Splunk-Data-Ingest-Optimization: A repository from PMJeffery

Splunk Data Ingest Optimization

Read this document in its entirely before proceeding to reduce data ingest. Failing to understand why, when, what and how to reduce data ingest can lead to failed compliance audits, termination of employment, loss of business, legal action, loss of data and Splunk Apps, Reports and Dashboard to not function. You have been warned!!

Learn how to:

Identify what data to reduce
Reduce common data sources coming into Splunk such as Windows Event Logs, Linux Events, Network Syslog
Methods for reducing data by turning on/off inputs and programmatically
Validate that reduction is happening
Setting better retention policies for Indexes

Precautions:

Removing data prior to ingestion will raise eyebrows and increase blood pressure with compliance auditors and has a very high potential to fail compliance audits.
Document all data removal reasons. Include the data source, reason for removal and have official signatures by accountable stakeholders.

NOTIONAL EXAMPLE

Title: Remove Google DNS traffic from firewall syslog.
Data Source(s): Cisco ASA Firewall Traffic Syslog
Remove: dest_port=53, dest_ip=8.8.8.8, dest_ip=8.8.4.4, dest_ip=8.4.4.4 firewall syslog events.
Reason: These are benign, normal firewall events, high volume, requires large amounts of storage and not required for Security use cases
Risk(s): DNS queries to Google DNS servers to malicious sites/services may still occur. DNS Server logs are being ingested to Splunk to ensure proper monitoring, reporting and alerting
Signatures: <insert Employee names, email addresses and date of signatures>

Present Document to Auditor ASAP for transparency and integrity purposes. Less "WTFs" from Auditors during the audit, the better.

Reasons for Data Reduction

Why keep data events that are not REQUIRED or only ingest data that is REQUIRED
Storing unneeded data events increases storage amounts, TCO.
Save on Splunk Licensing to ingest more meaningful and important data sources.

"Best" Practices

Ingest ALL events into Splunk first, then determine which events can safely be removed after carefully vetting.
Splunk UF using the Splunk Add-on for Windows (Splunk_TA_Windows), by default will ingest all historical Application, Security and System Event Logs that currently reside on the Windows Host. (see https://github.com/PMJeffery/splunk4windows for pre-configured inputs)
Splunk UF using the Splunk Add-on for *nix (Splunk_TA_Nix), by default will ingest all historical log files in various folders when enabled that currently reside on the *nix Host.
Firewall syslog is a LIVE data stream, so it would be smart to ingest at least 1 week's worth of syslog before deciding what to remove.
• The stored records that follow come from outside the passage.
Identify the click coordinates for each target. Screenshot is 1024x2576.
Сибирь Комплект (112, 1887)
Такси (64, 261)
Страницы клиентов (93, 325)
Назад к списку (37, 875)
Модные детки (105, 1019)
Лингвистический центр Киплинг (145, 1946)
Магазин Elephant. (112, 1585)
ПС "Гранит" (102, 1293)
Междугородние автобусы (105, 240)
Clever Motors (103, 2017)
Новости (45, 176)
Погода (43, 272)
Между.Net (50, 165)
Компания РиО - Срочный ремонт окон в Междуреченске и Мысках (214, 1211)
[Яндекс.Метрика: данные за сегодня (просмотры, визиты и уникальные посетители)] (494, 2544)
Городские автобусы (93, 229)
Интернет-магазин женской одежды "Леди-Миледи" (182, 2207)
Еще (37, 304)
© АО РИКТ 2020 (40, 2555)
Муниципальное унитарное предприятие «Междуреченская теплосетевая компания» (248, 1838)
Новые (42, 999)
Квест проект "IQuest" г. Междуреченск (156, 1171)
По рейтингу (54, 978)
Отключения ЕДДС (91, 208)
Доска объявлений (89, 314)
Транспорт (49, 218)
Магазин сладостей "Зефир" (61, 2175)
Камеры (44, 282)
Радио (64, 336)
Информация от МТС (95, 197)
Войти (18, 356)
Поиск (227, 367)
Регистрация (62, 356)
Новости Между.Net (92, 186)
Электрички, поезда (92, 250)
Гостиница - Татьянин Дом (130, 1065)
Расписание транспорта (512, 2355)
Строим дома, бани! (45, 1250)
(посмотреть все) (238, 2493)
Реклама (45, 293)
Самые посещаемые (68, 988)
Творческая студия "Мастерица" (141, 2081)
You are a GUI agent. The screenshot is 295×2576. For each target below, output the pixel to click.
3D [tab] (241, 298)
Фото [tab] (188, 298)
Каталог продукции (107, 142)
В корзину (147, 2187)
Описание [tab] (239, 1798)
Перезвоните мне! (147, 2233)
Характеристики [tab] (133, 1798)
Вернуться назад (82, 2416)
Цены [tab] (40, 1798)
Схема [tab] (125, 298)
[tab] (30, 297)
Methodologies for Determining what Data Events are Required or Necessary

1. Validate inputs.conf enabled settings #1 cause for exessive data ingest is data inputs that are enabled that shouldn't be - so do this first!! * Review inputs.conf to see what data is being pushed to Splunk. * Be absolutely sure the inputs are enabled/disabled as required or needed * Splunk Source Types can be split during ingestion, so verify by looking at the props.conf. This is common for network syslog and API inputs.

2. Validate what Source Types are being sent to Splunk by Host and Index:

|tstats values(sourcetype) as Sourcetype latest(_time) as Time groupby index, host | convert ctime(Time)

3. Practically all Compliance Frameworks dictate what data is required/needed with a few web searches

4. Understand your organization's records management policy - retention length * For Security and Compliance reasons, the vast majority of them require at least 1 year's worth of relevant data. * Separate out your indexes based on retention lengths and access control (see Index Retention Settings below)

5. Do simple Splunk statistical searches against your logs to help identify which events are needed.

Example SPL:

Windows Event Logs: | stats count by EventCode, EventCodeDescription | sort -count

Firewall Logs: dest_port=53 | stats count by dest_ip | sort -count

General Logs: | stats count by message | sort -count

How does Programmatic Data Reduction work in Splunk?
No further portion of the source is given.